Grape seed proanthocyanidins inhibit the proliferation, migration and invasion of tongue squamous cell carcinoma cells through suppressing the protein kinase B/nuclear factor-κB signaling pathway.
Int J Mol Med. 2017 Dec ;40(6):1881-1888. Epub 2017 Sep 28. PMID: 29039443
Tongue squamous cell carcinoma (TSCC) is the most common oral squamous cell carcinoma. Despite significant advances in combined therapies, the 5-year survival rate of patients with TSCC has not notably improved; this is due to regional recurrences and lymph node metastasis. Grape seed proanthocyanidins (GSPs) are consumed as dietary supplements worldwide and possess anticancer activity against several different types of cancer. However, their effect on TSCC and the underlying mechanisms by which they function remain unclear.
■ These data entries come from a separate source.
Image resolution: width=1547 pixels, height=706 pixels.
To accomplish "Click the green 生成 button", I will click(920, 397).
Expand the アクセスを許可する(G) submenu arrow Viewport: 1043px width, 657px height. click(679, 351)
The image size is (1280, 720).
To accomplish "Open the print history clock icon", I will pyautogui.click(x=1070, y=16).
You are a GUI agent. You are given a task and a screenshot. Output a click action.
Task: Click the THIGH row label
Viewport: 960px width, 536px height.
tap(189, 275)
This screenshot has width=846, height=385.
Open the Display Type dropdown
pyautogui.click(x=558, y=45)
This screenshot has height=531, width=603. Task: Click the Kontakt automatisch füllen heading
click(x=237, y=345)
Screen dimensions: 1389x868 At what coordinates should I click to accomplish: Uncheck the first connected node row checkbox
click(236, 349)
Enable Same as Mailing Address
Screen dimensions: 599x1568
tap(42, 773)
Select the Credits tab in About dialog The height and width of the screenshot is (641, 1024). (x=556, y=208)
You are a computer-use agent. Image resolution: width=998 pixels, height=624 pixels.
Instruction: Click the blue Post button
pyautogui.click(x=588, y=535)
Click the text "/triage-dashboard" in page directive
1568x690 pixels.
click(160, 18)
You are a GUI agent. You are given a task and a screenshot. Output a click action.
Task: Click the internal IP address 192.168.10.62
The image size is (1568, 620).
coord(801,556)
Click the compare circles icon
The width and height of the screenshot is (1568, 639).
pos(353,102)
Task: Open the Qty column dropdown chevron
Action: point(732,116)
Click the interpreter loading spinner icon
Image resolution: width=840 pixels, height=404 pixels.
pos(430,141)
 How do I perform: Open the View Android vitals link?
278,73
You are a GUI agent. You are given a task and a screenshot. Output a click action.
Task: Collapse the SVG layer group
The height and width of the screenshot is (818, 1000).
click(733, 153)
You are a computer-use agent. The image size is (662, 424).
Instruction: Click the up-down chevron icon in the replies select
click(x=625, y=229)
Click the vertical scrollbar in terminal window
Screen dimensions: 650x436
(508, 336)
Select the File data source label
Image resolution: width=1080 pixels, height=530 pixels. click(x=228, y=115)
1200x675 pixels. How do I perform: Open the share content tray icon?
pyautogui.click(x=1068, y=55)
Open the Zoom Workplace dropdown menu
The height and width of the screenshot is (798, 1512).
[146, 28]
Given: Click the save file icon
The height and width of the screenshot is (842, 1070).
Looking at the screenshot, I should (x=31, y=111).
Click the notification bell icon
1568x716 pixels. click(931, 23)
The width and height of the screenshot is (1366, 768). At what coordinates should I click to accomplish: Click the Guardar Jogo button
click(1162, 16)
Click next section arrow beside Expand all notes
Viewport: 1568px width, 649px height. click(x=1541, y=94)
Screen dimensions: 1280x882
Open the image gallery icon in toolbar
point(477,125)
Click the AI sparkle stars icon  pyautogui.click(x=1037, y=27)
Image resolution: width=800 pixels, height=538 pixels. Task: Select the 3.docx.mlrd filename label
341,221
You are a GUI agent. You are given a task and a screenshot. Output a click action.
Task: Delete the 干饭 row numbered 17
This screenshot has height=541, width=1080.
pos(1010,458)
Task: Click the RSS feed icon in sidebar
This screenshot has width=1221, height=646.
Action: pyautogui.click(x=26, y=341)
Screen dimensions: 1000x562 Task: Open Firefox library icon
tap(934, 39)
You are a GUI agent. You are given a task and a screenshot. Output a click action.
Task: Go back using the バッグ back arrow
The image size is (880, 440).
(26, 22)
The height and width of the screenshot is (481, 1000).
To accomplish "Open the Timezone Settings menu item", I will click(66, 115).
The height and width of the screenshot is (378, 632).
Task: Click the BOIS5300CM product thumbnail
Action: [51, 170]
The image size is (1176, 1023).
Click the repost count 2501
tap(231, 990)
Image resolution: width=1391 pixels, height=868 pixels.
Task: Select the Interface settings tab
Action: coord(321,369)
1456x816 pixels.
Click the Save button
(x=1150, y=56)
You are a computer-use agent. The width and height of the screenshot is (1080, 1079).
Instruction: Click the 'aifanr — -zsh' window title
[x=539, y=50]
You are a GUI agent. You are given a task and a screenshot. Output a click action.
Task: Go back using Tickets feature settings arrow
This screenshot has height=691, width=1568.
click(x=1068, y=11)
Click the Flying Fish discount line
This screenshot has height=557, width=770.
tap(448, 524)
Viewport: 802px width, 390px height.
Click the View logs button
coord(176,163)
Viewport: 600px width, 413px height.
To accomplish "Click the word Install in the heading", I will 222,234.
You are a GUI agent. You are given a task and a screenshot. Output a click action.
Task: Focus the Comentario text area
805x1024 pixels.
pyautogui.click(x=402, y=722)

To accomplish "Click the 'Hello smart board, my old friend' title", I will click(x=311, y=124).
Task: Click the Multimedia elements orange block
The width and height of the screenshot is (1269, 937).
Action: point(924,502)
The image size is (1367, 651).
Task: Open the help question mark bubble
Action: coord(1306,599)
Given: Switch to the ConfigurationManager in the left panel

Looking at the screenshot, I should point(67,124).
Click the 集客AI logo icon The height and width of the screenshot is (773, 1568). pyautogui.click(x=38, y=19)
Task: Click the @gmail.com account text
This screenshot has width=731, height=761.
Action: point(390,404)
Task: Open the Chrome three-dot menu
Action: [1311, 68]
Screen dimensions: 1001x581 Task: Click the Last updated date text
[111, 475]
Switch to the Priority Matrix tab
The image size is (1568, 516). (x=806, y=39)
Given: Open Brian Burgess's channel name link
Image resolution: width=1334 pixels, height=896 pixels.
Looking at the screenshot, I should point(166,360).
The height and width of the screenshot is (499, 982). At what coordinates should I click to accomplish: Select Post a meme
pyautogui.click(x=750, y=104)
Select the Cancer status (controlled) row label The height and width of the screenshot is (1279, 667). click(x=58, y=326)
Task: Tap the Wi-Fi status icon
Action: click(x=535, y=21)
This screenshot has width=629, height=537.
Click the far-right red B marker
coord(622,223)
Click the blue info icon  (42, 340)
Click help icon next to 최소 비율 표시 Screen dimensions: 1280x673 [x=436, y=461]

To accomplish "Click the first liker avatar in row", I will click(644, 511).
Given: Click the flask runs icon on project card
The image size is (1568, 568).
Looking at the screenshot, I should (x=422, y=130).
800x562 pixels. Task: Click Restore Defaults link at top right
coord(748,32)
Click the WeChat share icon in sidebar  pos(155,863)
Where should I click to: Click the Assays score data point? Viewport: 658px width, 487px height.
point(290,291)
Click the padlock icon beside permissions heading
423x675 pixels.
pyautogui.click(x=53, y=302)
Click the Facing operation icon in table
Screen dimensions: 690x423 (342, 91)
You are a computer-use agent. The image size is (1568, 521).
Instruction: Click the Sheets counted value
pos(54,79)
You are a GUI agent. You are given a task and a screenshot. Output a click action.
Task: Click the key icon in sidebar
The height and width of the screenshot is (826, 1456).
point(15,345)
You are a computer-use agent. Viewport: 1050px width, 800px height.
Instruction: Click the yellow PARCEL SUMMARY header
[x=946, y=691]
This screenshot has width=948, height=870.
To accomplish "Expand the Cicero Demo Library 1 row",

In the present study, it was identified that GSPs significantly inhibited the viability and induced the apoptosis of Tca8113 cells in a dose-dependent manner. This was associated with a significantly increased expression of the pro-apoptosis regulator BAX protein and a significantly decreased expression of the anti-apoptosis regulator Bcl-2 protein at 100 µg/ml GSPs. In addition, at non-toxic concentrations GSPs significantly inhibited the secretion of matrix metalloproteinase-2 (MMP-2) and MMP-9 from Tca8113 cells, as well as their migration and invasion. Furthermore, it was demonstrated that GSPs significantly inhibited the phosphorylation of protein kinase B (Akt) and IκB kinase, as well as the translocation of nuclear factor-κB (NF-κB) into the nucleus of Tca8113 cells. Taken together, these results suggest that GSPs inhibit the proliferation, migration and invasion of Tca8113 cells through suppression of the Akt/NF-κB signaling pathway. This indicates that GSPs may be developed as a novel potential chemopreventive agent against TSCC.